Supplied material Start Marker

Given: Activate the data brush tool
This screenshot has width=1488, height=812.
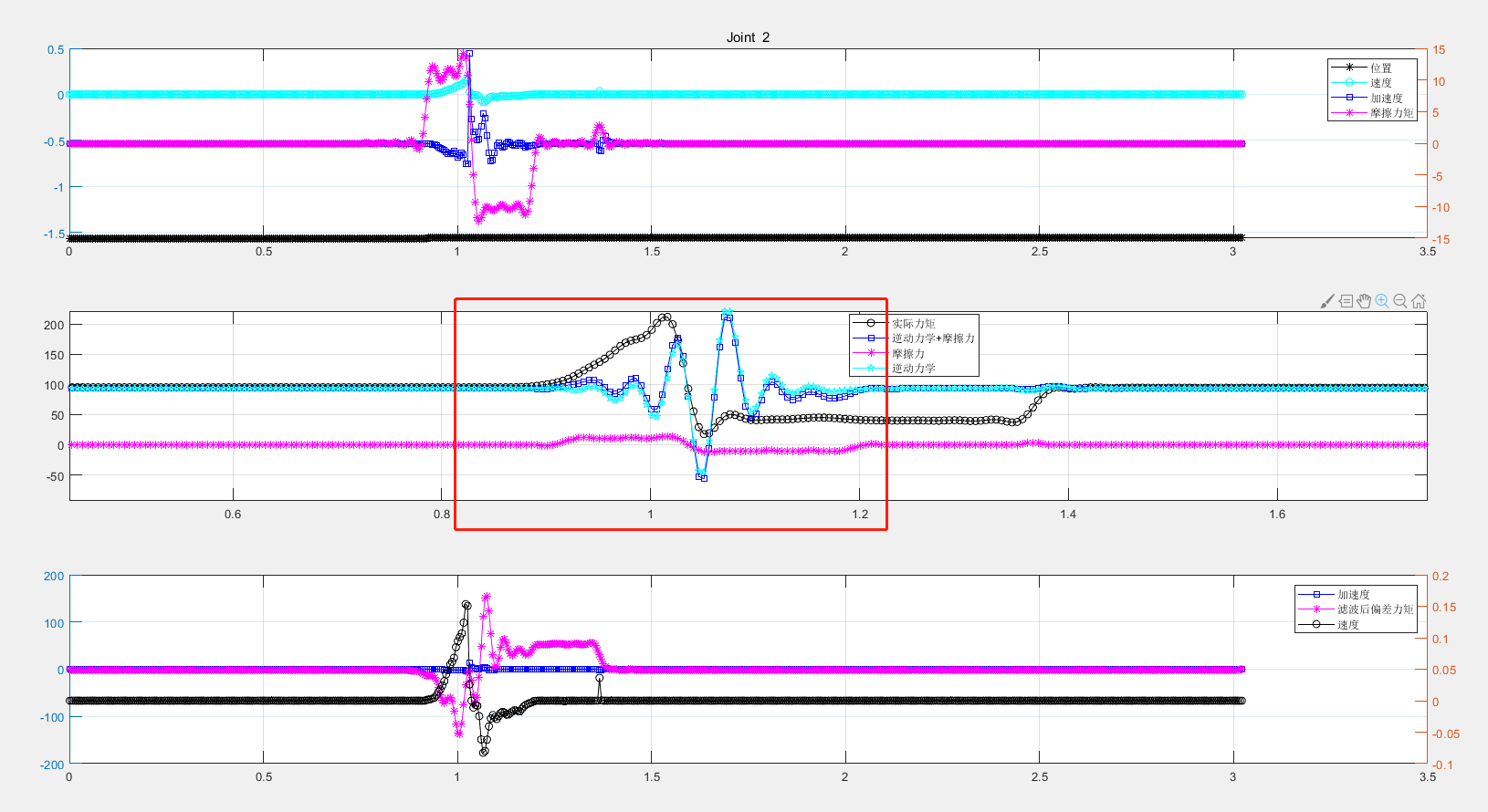Looking at the screenshot, I should click(x=1327, y=301).
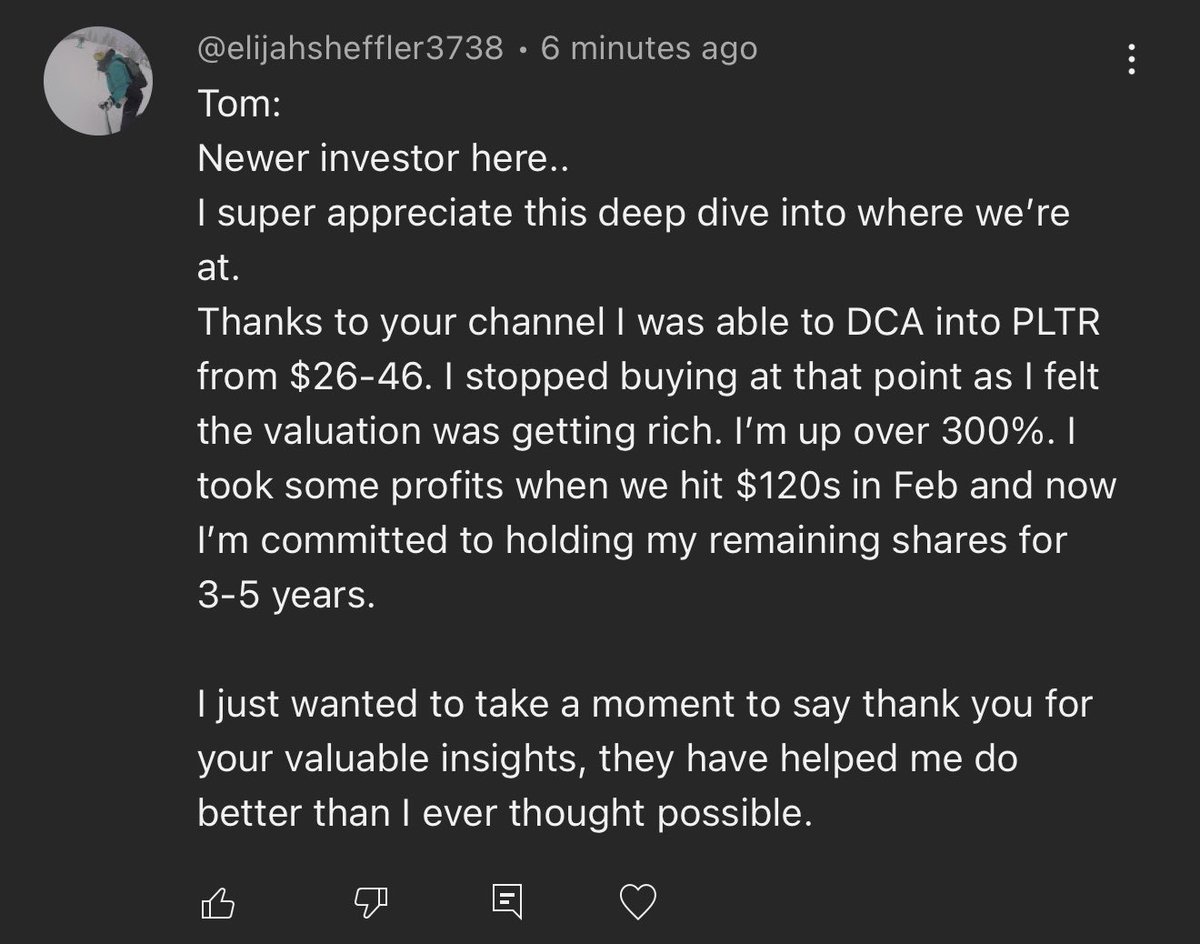This screenshot has height=944, width=1200.
Task: Click the '6 minutes ago' timestamp
Action: point(649,48)
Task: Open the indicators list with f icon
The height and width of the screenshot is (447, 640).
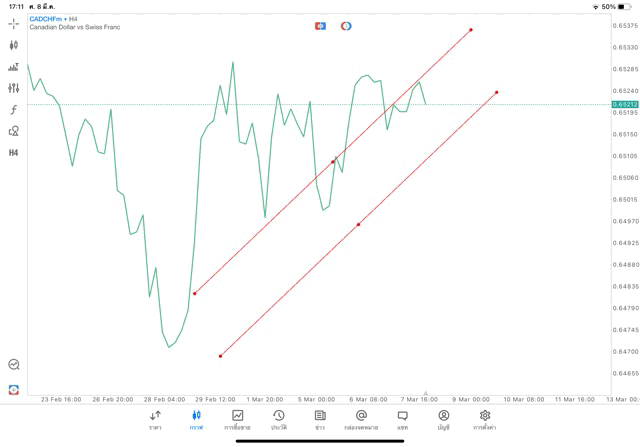Action: coord(14,110)
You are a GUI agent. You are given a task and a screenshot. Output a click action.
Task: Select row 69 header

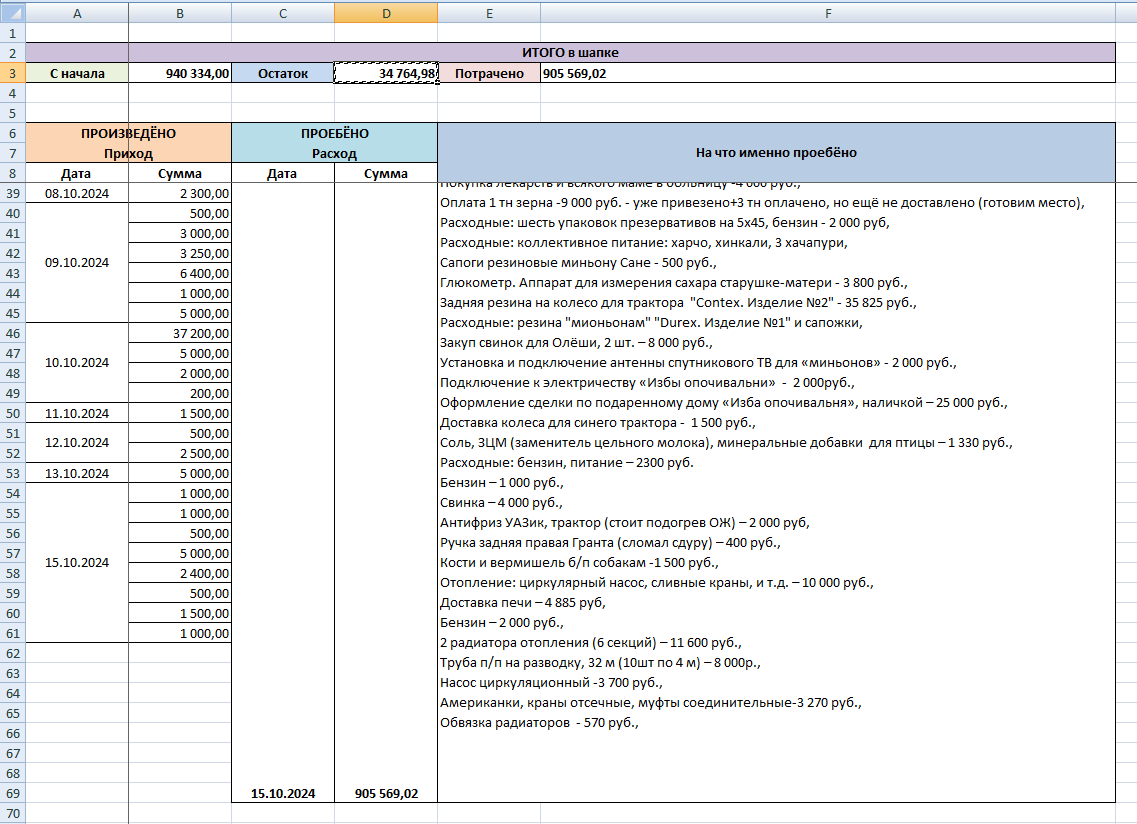pyautogui.click(x=12, y=794)
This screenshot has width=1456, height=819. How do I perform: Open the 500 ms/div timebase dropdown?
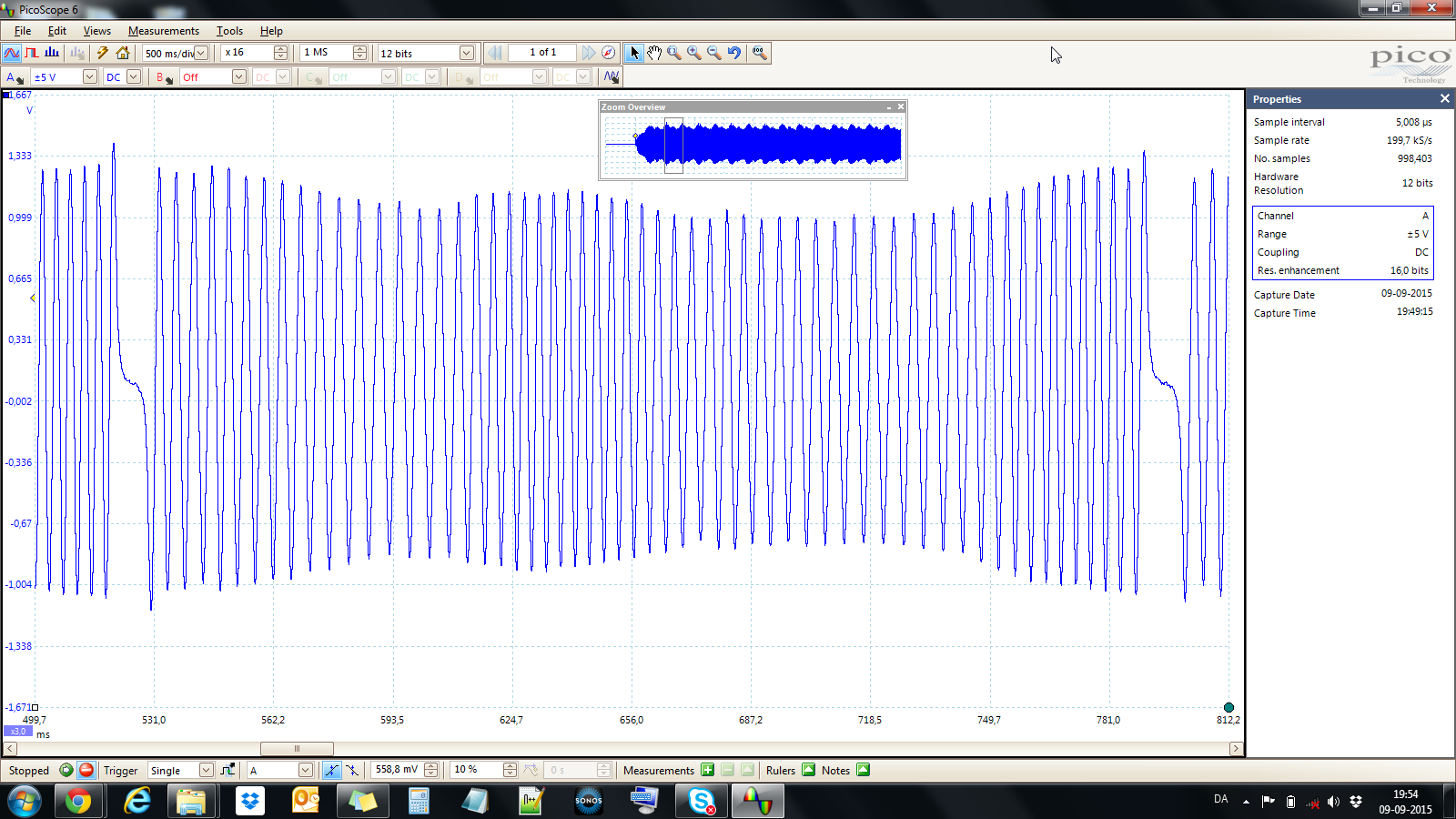point(201,53)
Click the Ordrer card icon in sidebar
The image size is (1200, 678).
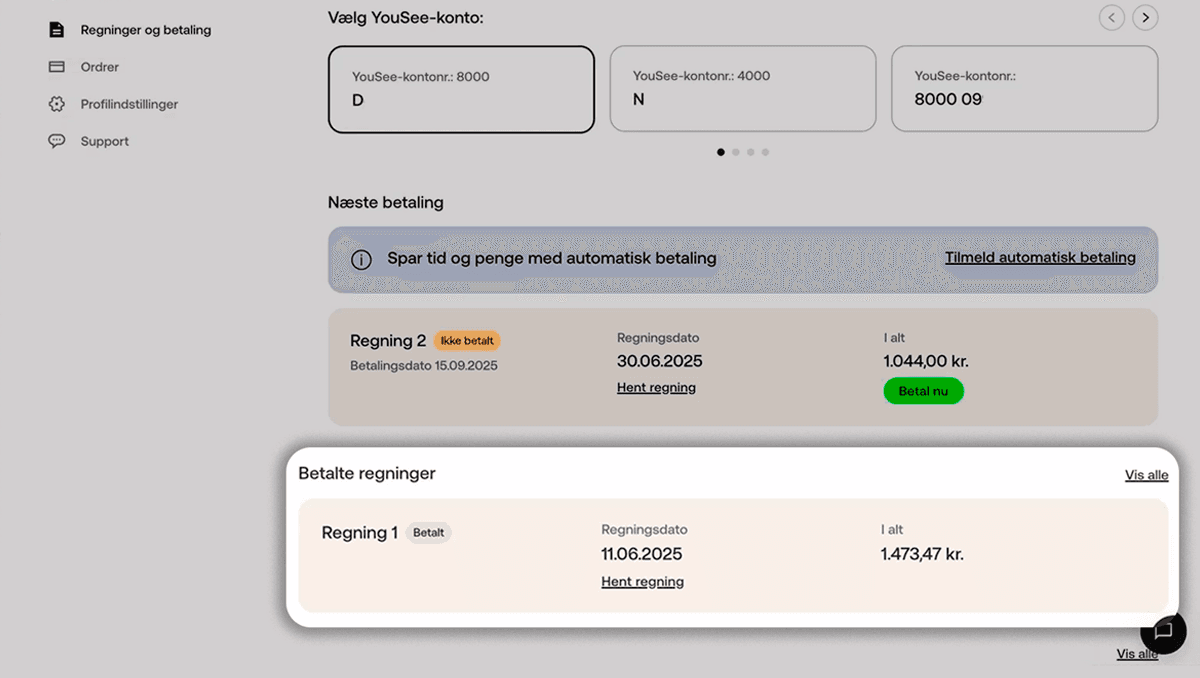click(57, 67)
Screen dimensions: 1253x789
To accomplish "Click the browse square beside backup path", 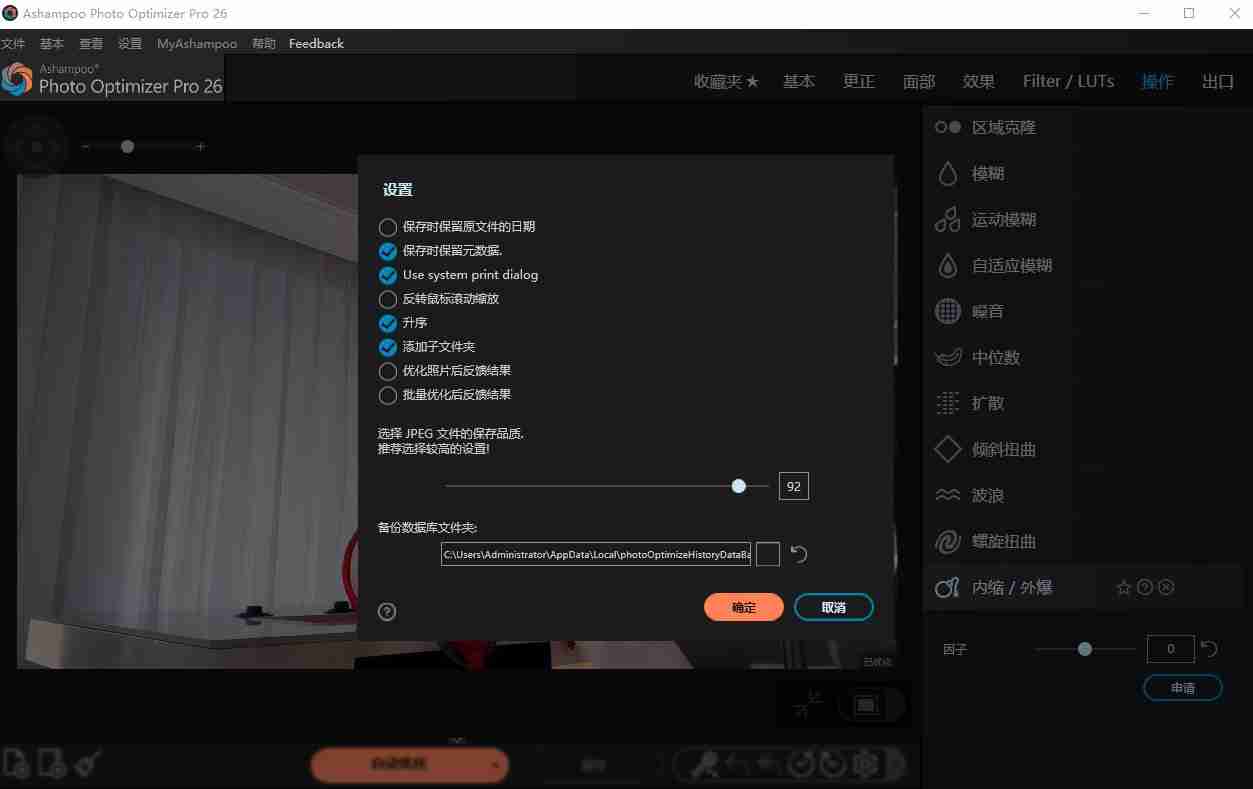I will tap(767, 554).
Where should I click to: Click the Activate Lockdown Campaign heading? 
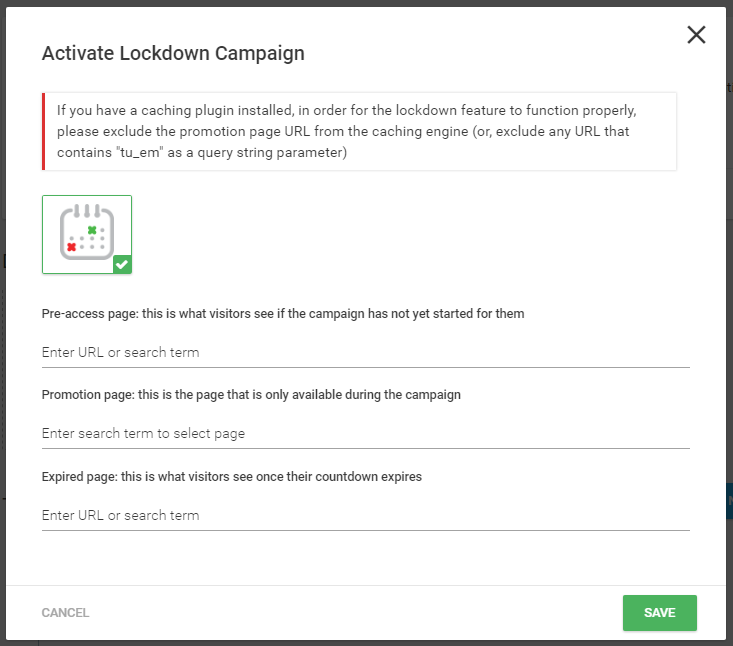(x=173, y=53)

Supplied material End Marker

** Exercise goal **
Only lines that include "icon" belong in the answer; return them from the entries above.

** Answer to the exercise **
Task: Open the indicators list with f icon
Click the Ordrer card icon in sidebar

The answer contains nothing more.